» WHAT YOU ARE ASKED TO DO
Go through the following data and transcribe exactly the stretch of lines from the one holding "[How Much Does" to the one holding "[Open menu] (24, 16)", both included.

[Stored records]
******

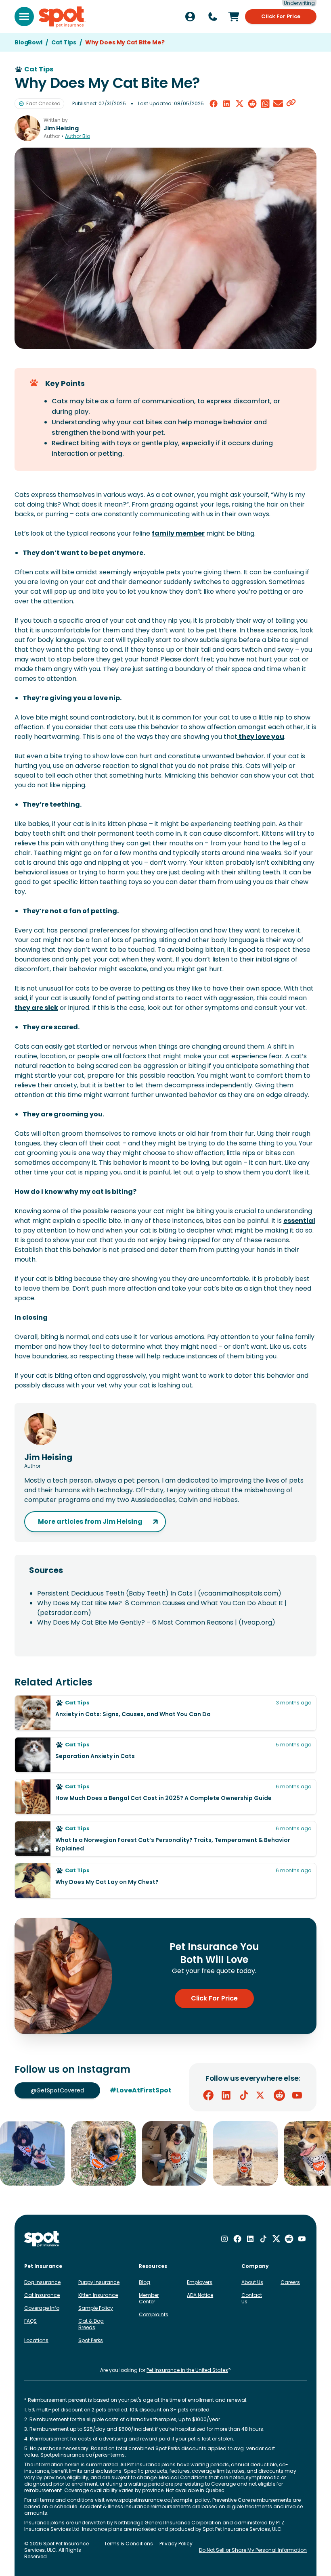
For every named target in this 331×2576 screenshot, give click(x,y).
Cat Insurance (42, 2295)
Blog (144, 2282)
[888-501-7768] (212, 16)
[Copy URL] (291, 103)
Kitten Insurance (98, 2295)
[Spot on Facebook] (208, 2095)
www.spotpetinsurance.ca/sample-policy (158, 2500)
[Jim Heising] (27, 128)
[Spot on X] (261, 2095)
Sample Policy (95, 2308)
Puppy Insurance (98, 2282)
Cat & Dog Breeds (91, 2324)
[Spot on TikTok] (243, 2095)
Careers (290, 2282)
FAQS (30, 2320)
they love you (260, 736)
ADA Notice (200, 2295)
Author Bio (77, 136)
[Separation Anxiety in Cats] (165, 1755)
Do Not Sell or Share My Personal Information (253, 2550)
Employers (199, 2282)
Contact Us (251, 2298)
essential (299, 1220)
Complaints (153, 2314)
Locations (36, 2340)
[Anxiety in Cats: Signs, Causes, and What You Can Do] (165, 1713)
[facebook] (213, 103)
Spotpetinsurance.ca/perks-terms (82, 2454)
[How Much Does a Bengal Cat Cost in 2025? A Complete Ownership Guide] (165, 1797)
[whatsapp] (265, 103)
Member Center (149, 2298)
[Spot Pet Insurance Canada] (42, 2239)
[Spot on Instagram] (224, 2239)
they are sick (36, 1007)
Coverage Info (41, 2308)
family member (178, 533)
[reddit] (252, 103)
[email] (278, 103)
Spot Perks (90, 2340)
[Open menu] (24, 16)
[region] (165, 2153)
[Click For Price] (234, 16)
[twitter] (239, 103)
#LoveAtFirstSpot (141, 2090)
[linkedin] (226, 103)
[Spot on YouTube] (297, 2095)
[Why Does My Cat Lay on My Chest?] (165, 1880)
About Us (252, 2282)
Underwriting (299, 3)
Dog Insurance (42, 2282)
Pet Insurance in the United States (187, 2370)
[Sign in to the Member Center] (190, 16)
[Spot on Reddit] (279, 2095)
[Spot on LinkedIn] (226, 2095)
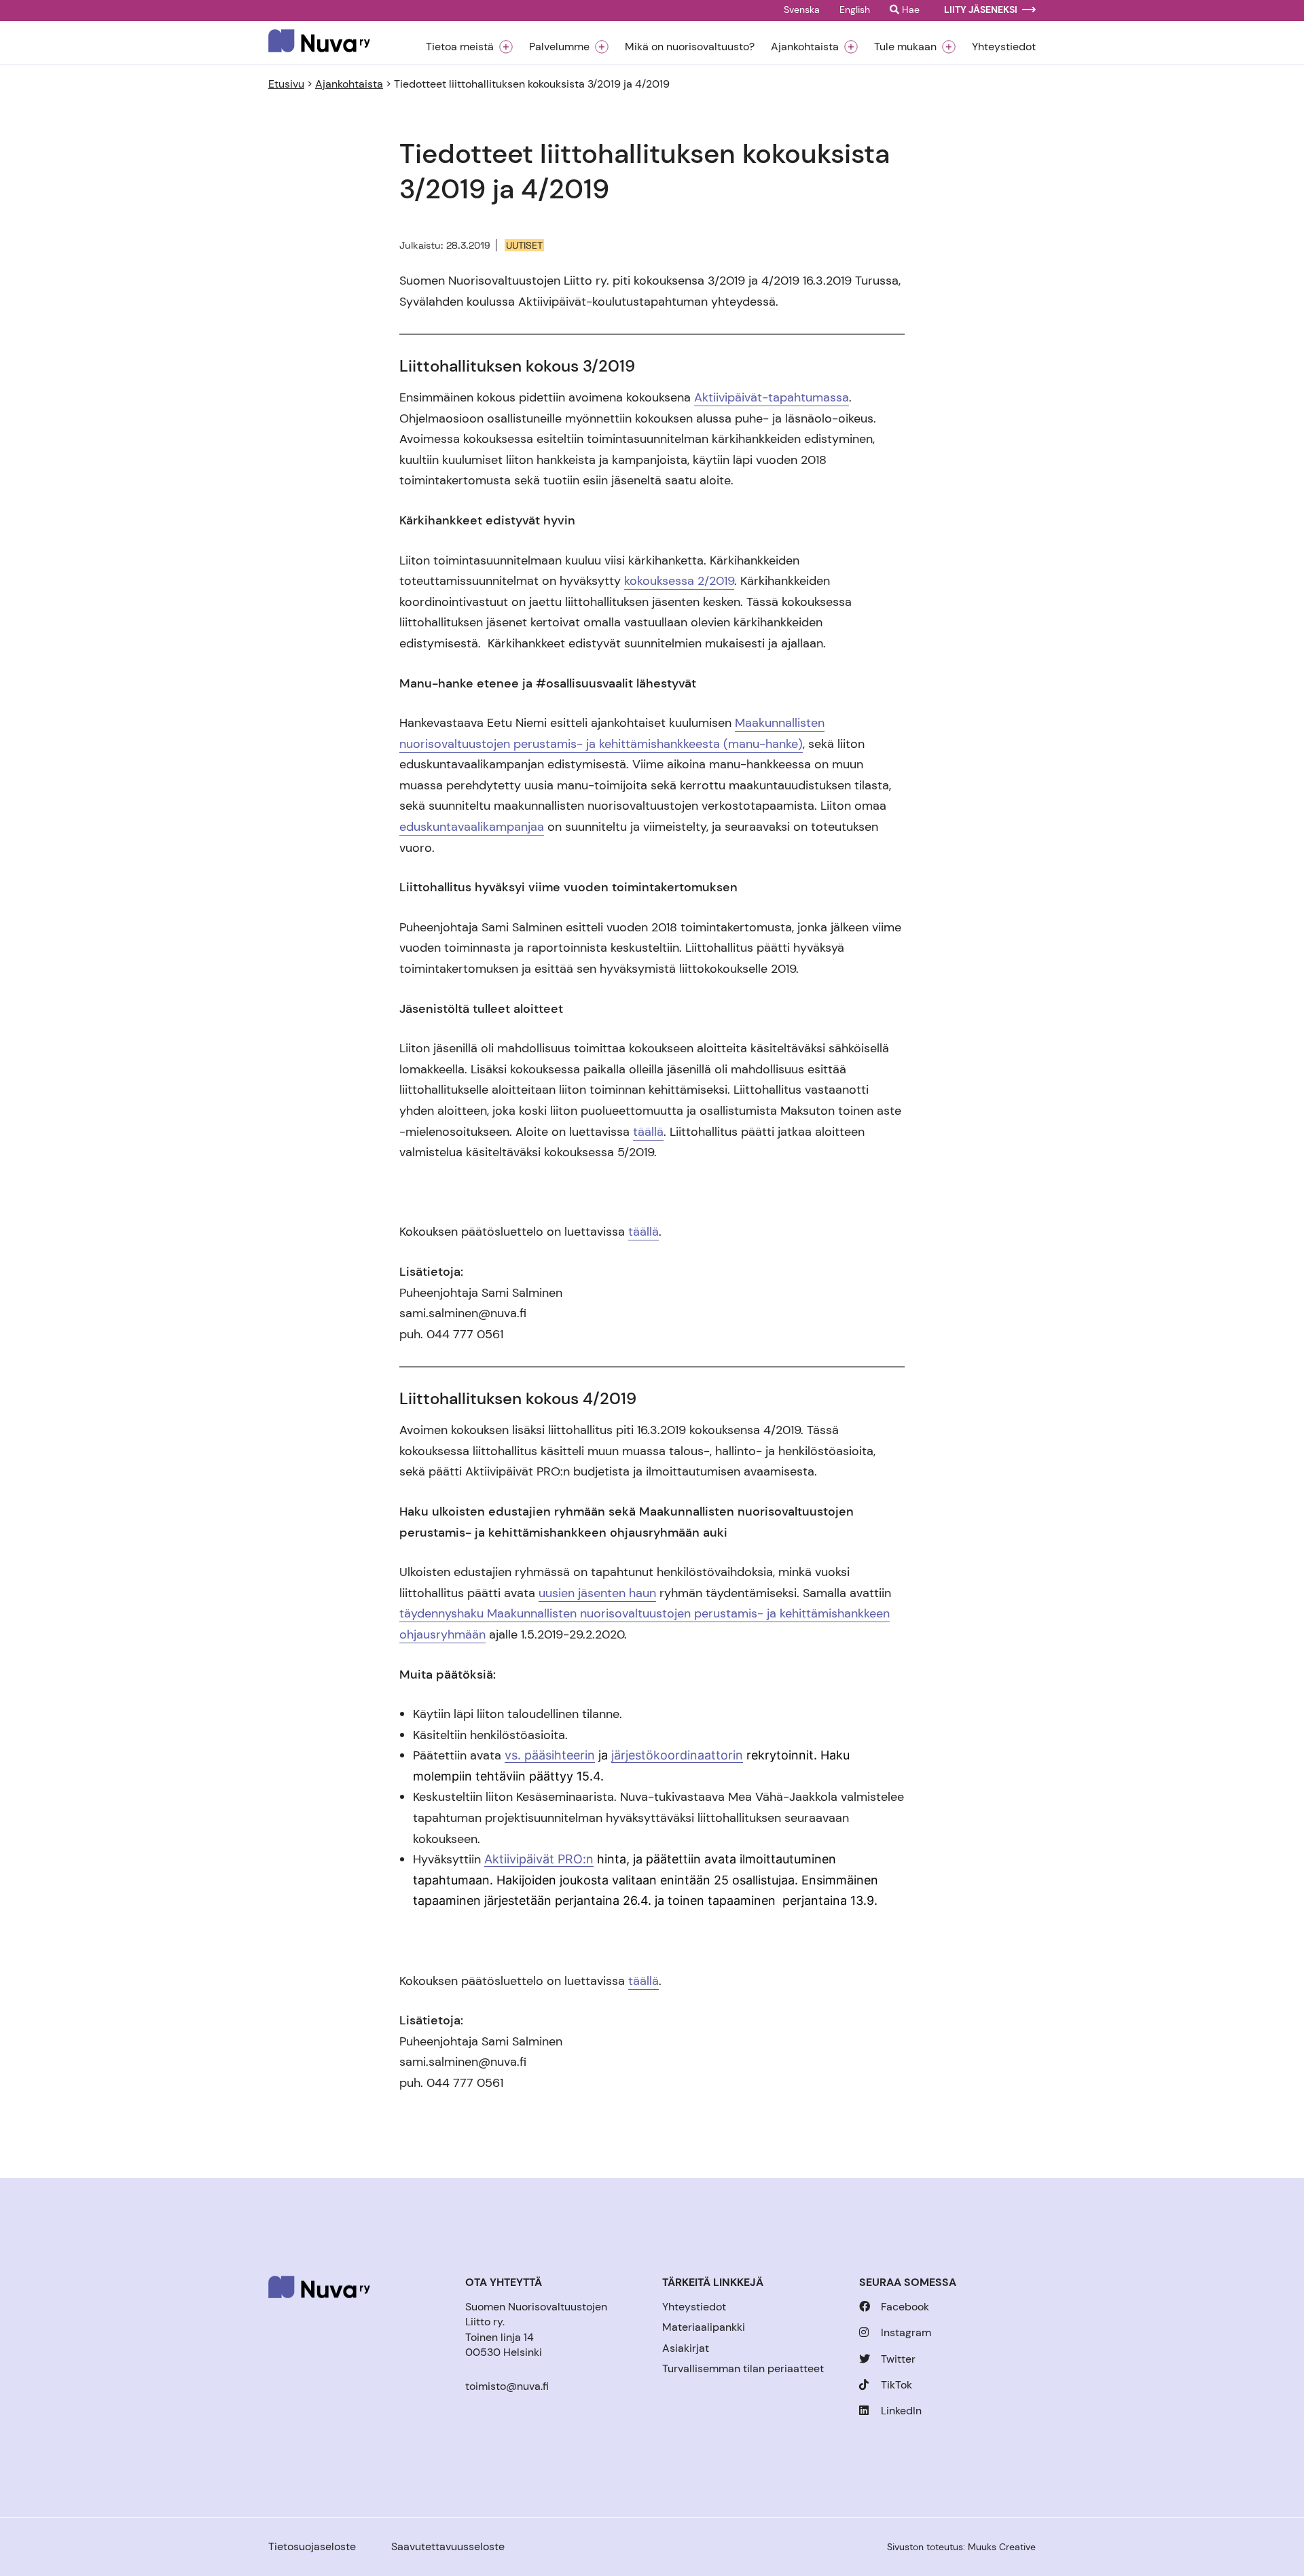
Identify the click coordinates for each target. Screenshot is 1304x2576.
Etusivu (286, 84)
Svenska (802, 10)
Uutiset (524, 245)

******

» ANSWER FOR THE TASK
[How Much Does a Bengal Cat Cost in 2025? A Complete Ownership Guide] (165, 1797)
[whatsapp] (265, 103)
Member Center (149, 2298)
[Spot Pet Insurance Canada] (42, 2239)
[Spot on Instagram] (224, 2239)
they are sick (36, 1007)
Coverage Info (41, 2308)
family member (178, 533)
[reddit] (252, 103)
[email] (278, 103)
Spot Perks (90, 2340)
[Open menu] (24, 16)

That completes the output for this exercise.